More than 500 personnel of the National Hospital, Abuja (NHA), left its services in search of greener pastures in the last two years, its Chief Medical Director, Prof. Mahmud Raji, has disclosed.
Raji told the News Agency of Nigeria (NAN) on Sunday in Abuja that most of them went abroad in search of better working conditions.
“The way they leave is a very hurtful thing for all hospital administrators.
“The most pitiful and worrisome aspect of it is the amount of money the Nigerian government has invested into each of these individuals either a doctor, a nurse, a pharmacist, a physiotherapist or whoever it is that leaves.
He said that the brain drain syndrome was an almost everyday activity as he treats two or three files of young people wishing to leave.
“Sometimes, not only young people; some people have actually gone through the ranks with lots of experience that they could teach other people. So, Nigeria is losing so much, painfully.
“Here, we have lost a number of quite senior doctors, especially the middle cadre doctors, and the very young ones.

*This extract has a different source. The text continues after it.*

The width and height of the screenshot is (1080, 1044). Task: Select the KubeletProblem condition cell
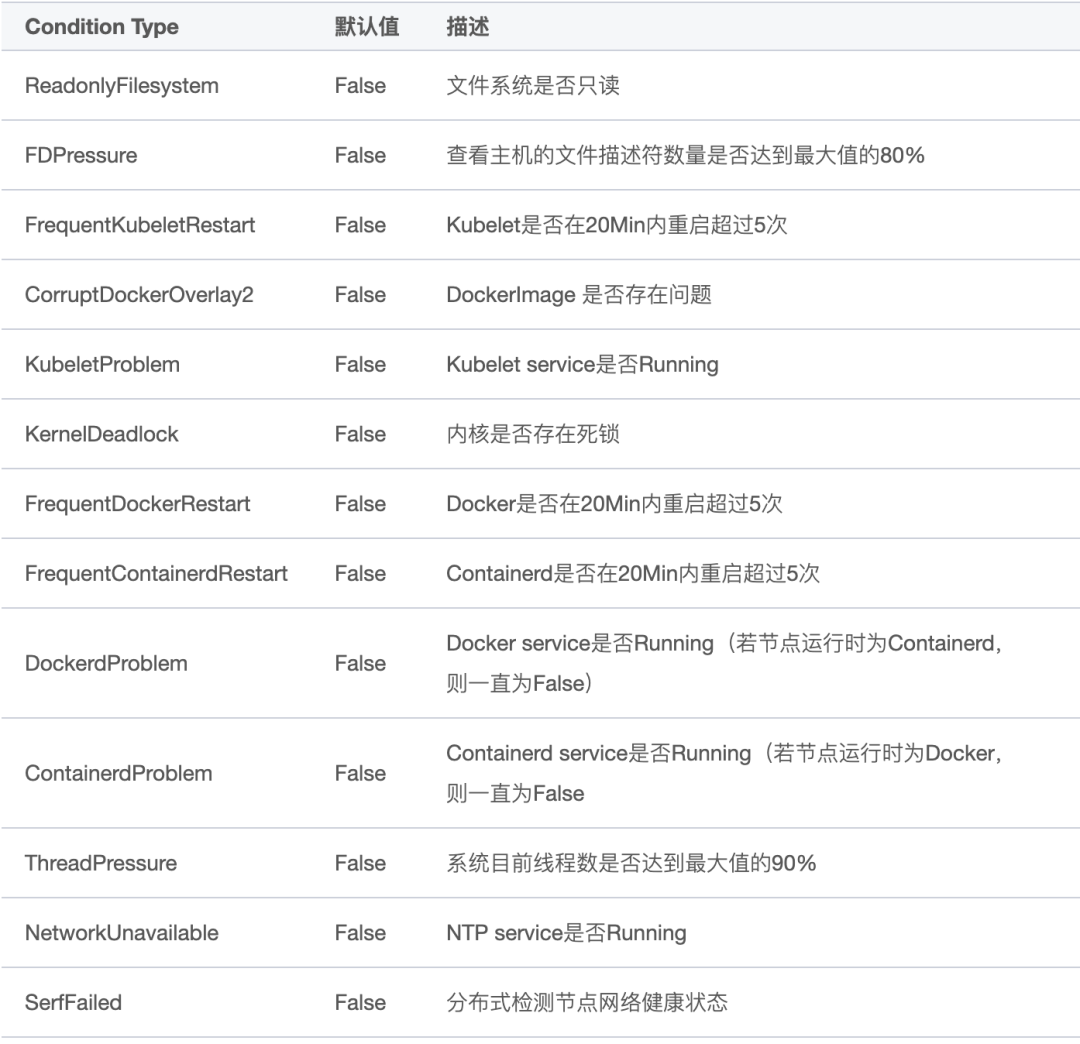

“Nurses have also left from the middle cadre and the younger ones. Some of our medical engineers are hotcakes outside and have left.
“I must tell you, Nigeria trains people so much, Nigerian graduates and staff are well sought after, all over,” he added.
On reasons for their departure, he said that remuneration and job satisfaction had always topped the list.
“For instance, if a doctor or a nurse comes here, he or she needs to see an environment that is quite serene, quite beautiful, even to rest in a very comfortable area during their one hour break.
“At least you are able to have something to eat, replenish your energy before you go back to the next phase of work, but usually, in our hospitals in Nigeria, we don’t have such.
“In terms of the remuneration, it may not be as good as what you would expect elsewhere. Even though I must say the purchasing power in Nigeria is far better than the purchasing power elsewhere and our money is still able to buy something.
“We should also look at the unsolved problem of inter-professional rivalry that also eats into people’s psyche. People should be comfortable with the next person they’re working with, be it a nurse, a physiotherapist or whoever.”
Raji also said that the necessary equipment needed to work were not there and when these equipment are either non-existent or obsolete, the healthcare practitioners feel that more should have been done.
He, however, said that past governments had tried by taking very decisive stance on matters of health.
The current government has also put in a lot to rejig the health sector, he added.